* [What is needed]: Set out the records again, keeping every word as it is.

* [Input material]:
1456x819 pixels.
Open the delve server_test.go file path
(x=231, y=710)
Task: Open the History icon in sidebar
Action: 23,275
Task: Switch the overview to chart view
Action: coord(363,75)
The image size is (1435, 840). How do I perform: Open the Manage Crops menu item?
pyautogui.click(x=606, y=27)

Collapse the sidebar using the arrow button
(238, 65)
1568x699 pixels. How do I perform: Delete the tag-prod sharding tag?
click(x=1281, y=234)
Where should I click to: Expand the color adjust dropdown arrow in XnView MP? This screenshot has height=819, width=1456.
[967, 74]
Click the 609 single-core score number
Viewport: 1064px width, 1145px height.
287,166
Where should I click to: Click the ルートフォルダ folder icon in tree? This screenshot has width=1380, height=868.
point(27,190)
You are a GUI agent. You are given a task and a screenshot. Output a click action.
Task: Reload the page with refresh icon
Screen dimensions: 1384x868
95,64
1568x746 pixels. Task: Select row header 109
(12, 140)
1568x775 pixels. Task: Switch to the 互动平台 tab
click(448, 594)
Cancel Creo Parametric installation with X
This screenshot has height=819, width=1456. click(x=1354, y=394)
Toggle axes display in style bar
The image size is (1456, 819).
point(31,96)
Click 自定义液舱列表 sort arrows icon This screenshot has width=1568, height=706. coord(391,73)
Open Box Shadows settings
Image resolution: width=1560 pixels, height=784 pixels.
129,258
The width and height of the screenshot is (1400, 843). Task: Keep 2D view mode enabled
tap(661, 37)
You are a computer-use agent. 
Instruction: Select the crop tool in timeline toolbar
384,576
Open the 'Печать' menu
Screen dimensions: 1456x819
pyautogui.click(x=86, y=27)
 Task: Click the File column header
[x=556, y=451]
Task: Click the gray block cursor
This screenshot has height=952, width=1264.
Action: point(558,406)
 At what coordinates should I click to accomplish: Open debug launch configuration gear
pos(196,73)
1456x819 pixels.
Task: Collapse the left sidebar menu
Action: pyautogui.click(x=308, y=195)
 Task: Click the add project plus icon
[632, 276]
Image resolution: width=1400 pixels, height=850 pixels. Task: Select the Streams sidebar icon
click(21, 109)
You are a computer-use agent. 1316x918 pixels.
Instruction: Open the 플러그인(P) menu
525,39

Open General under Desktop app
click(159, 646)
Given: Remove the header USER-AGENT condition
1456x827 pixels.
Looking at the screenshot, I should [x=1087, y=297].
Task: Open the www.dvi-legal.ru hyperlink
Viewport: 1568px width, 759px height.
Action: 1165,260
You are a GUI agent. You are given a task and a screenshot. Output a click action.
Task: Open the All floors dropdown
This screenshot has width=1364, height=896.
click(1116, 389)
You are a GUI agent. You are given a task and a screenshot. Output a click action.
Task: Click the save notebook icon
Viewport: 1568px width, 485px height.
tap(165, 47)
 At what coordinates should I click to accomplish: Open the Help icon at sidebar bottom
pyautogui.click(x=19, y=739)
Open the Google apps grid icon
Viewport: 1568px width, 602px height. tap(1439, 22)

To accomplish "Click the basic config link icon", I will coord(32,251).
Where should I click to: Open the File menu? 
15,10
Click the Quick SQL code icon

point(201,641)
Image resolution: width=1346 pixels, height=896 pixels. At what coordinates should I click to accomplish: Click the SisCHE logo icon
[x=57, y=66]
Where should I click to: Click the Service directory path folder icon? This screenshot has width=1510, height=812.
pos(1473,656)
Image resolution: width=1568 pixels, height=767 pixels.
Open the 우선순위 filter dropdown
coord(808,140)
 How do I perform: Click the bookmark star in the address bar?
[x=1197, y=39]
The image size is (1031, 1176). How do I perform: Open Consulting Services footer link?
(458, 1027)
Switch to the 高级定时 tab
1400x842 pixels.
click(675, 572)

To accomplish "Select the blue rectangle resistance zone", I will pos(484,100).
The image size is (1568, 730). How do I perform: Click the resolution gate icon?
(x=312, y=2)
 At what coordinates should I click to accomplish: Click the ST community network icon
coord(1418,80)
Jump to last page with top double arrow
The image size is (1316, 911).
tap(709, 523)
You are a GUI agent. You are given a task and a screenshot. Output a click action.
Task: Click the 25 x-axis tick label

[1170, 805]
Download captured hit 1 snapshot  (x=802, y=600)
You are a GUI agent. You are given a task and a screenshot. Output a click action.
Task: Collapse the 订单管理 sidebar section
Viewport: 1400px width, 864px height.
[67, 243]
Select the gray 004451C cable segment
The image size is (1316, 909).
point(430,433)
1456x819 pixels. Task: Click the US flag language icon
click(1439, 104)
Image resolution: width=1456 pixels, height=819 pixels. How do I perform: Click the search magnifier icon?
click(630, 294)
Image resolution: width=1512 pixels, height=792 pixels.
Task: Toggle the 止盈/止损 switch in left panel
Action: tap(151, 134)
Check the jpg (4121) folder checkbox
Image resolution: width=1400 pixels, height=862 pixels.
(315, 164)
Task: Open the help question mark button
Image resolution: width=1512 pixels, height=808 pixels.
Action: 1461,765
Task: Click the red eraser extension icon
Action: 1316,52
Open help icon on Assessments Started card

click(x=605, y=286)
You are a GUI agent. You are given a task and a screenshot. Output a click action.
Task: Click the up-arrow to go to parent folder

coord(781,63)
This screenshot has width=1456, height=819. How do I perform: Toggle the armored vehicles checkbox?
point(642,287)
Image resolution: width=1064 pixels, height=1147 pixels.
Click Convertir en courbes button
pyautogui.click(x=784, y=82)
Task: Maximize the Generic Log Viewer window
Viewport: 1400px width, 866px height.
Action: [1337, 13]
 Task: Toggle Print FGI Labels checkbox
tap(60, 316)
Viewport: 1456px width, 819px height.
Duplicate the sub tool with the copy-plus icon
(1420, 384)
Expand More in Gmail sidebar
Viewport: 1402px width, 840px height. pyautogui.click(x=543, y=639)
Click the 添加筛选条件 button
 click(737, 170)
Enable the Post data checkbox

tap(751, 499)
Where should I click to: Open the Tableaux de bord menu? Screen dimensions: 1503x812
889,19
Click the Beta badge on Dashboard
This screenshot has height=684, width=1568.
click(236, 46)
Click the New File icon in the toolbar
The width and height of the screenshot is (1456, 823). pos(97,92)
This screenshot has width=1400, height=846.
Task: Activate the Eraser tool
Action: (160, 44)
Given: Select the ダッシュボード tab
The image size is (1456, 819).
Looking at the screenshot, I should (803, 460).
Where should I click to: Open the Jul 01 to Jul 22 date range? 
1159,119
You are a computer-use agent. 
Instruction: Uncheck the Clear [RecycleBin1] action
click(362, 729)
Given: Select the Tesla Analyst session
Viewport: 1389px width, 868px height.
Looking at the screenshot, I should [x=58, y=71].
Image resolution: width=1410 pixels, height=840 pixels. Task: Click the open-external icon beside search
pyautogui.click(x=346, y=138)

* [Final answer]:
1456x819 pixels.
Open the delve server_test.go file path
(x=231, y=710)
Task: Open the History icon in sidebar
Action: 23,275
Task: Switch the overview to chart view
Action: coord(363,75)
The image size is (1435, 840). How do I perform: Open the Manage Crops menu item?
pyautogui.click(x=606, y=27)

Collapse the sidebar using the arrow button
(238, 65)
1568x699 pixels. How do I perform: Delete the tag-prod sharding tag?
click(x=1281, y=234)
Where should I click to: Expand the color adjust dropdown arrow in XnView MP? This screenshot has height=819, width=1456.
[967, 74]
Click the 609 single-core score number
Viewport: 1064px width, 1145px height.
287,166
Where should I click to: Click the ルートフォルダ folder icon in tree? This screenshot has width=1380, height=868.
point(27,190)
You are a GUI agent. You are given a task and a screenshot. Output a click action.
Task: Reload the page with refresh icon
Screen dimensions: 1384x868
95,64
1568x746 pixels. Task: Select row header 109
(12, 140)
1568x775 pixels. Task: Switch to the 互动平台 tab
click(448, 594)
Cancel Creo Parametric installation with X
This screenshot has height=819, width=1456. click(x=1354, y=394)
Toggle axes display in style bar
The image size is (1456, 819).
point(31,96)
Click 自定义液舱列表 sort arrows icon This screenshot has width=1568, height=706. coord(391,73)
Open Box Shadows settings
Image resolution: width=1560 pixels, height=784 pixels.
129,258
The width and height of the screenshot is (1400, 843). Task: Keep 2D view mode enabled
tap(661, 37)
You are a computer-use agent. 
Instruction: Select the crop tool in timeline toolbar
384,576
Open the 'Печать' menu
Screen dimensions: 1456x819
pyautogui.click(x=86, y=27)
 Task: Click the File column header
[x=556, y=451]
Task: Click the gray block cursor
This screenshot has height=952, width=1264.
Action: point(558,406)
 At what coordinates should I click to accomplish: Open debug launch configuration gear
pos(196,73)
1456x819 pixels.
Task: Collapse the left sidebar menu
Action: pyautogui.click(x=308, y=195)
 Task: Click the add project plus icon
[632, 276]
Image resolution: width=1400 pixels, height=850 pixels. Task: Select the Streams sidebar icon
click(21, 109)
You are a computer-use agent. 1316x918 pixels.
Instruction: Open the 플러그인(P) menu
525,39

Open General under Desktop app
click(159, 646)
Given: Remove the header USER-AGENT condition
1456x827 pixels.
Looking at the screenshot, I should [x=1087, y=297].
Task: Open the www.dvi-legal.ru hyperlink
Viewport: 1568px width, 759px height.
Action: 1165,260
You are a GUI agent. You are given a task and a screenshot. Output a click action.
Task: Open the All floors dropdown
This screenshot has width=1364, height=896.
click(1116, 389)
You are a GUI agent. You are given a task and a screenshot. Output a click action.
Task: Click the save notebook icon
Viewport: 1568px width, 485px height.
tap(165, 47)
 At what coordinates should I click to accomplish: Open the Help icon at sidebar bottom
pyautogui.click(x=19, y=739)
Open the Google apps grid icon
Viewport: 1568px width, 602px height. tap(1439, 22)

To accomplish "Click the basic config link icon", I will coord(32,251).
Where should I click to: Open the File menu? 
15,10
Click the Quick SQL code icon

point(201,641)
Image resolution: width=1346 pixels, height=896 pixels. At what coordinates should I click to accomplish: Click the SisCHE logo icon
[x=57, y=66]
Where should I click to: Click the Service directory path folder icon? This screenshot has width=1510, height=812.
pos(1473,656)
Image resolution: width=1568 pixels, height=767 pixels.
Open the 우선순위 filter dropdown
coord(808,140)
 How do I perform: Click the bookmark star in the address bar?
[x=1197, y=39]
The image size is (1031, 1176). How do I perform: Open Consulting Services footer link?
(458, 1027)
Switch to the 高级定时 tab
1400x842 pixels.
click(675, 572)

To accomplish "Select the blue rectangle resistance zone", I will pos(484,100).
The image size is (1568, 730). How do I perform: Click the resolution gate icon?
(x=312, y=2)
 At what coordinates should I click to accomplish: Click the ST community network icon
coord(1418,80)
Jump to last page with top double arrow
The image size is (1316, 911).
tap(709, 523)
You are a GUI agent. You are given a task and a screenshot. Output a click action.
Task: Click the 25 x-axis tick label

[1170, 805]
Download captured hit 1 snapshot  (x=802, y=600)
You are a GUI agent. You are given a task and a screenshot. Output a click action.
Task: Collapse the 订单管理 sidebar section
Viewport: 1400px width, 864px height.
[67, 243]
Select the gray 004451C cable segment
The image size is (1316, 909).
point(430,433)
1456x819 pixels. Task: Click the US flag language icon
click(1439, 104)
Image resolution: width=1456 pixels, height=819 pixels. How do I perform: Click the search magnifier icon?
click(630, 294)
Image resolution: width=1512 pixels, height=792 pixels.
Task: Toggle the 止盈/止损 switch in left panel
Action: tap(151, 134)
Check the jpg (4121) folder checkbox
Image resolution: width=1400 pixels, height=862 pixels.
(315, 164)
Task: Open the help question mark button
Image resolution: width=1512 pixels, height=808 pixels.
Action: 1461,765
Task: Click the red eraser extension icon
Action: 1316,52
Open help icon on Assessments Started card

click(x=605, y=286)
You are a GUI agent. You are given a task and a screenshot. Output a click action.
Task: Click the up-arrow to go to parent folder

coord(781,63)
This screenshot has width=1456, height=819. How do I perform: Toggle the armored vehicles checkbox?
point(642,287)
Image resolution: width=1064 pixels, height=1147 pixels.
Click Convertir en courbes button
pyautogui.click(x=784, y=82)
Task: Maximize the Generic Log Viewer window
Viewport: 1400px width, 866px height.
Action: [1337, 13]
 Task: Toggle Print FGI Labels checkbox
tap(60, 316)
Viewport: 1456px width, 819px height.
Duplicate the sub tool with the copy-plus icon
(1420, 384)
Expand More in Gmail sidebar
Viewport: 1402px width, 840px height. pyautogui.click(x=543, y=639)
Click the 添加筛选条件 button
 click(737, 170)
Enable the Post data checkbox

tap(751, 499)
Where should I click to: Open the Tableaux de bord menu? Screen dimensions: 1503x812
889,19
Click the Beta badge on Dashboard
This screenshot has height=684, width=1568.
click(236, 46)
Click the New File icon in the toolbar
The width and height of the screenshot is (1456, 823). pos(97,92)
This screenshot has width=1400, height=846.
Task: Activate the Eraser tool
Action: (160, 44)
Given: Select the ダッシュボード tab
The image size is (1456, 819).
Looking at the screenshot, I should (803, 460).
Where should I click to: Open the Jul 01 to Jul 22 date range? 
1159,119
You are a computer-use agent. 
Instruction: Uncheck the Clear [RecycleBin1] action
click(362, 729)
Given: Select the Tesla Analyst session
Viewport: 1389px width, 868px height.
Looking at the screenshot, I should [x=58, y=71].
Image resolution: width=1410 pixels, height=840 pixels. Task: Click the open-external icon beside search
pyautogui.click(x=346, y=138)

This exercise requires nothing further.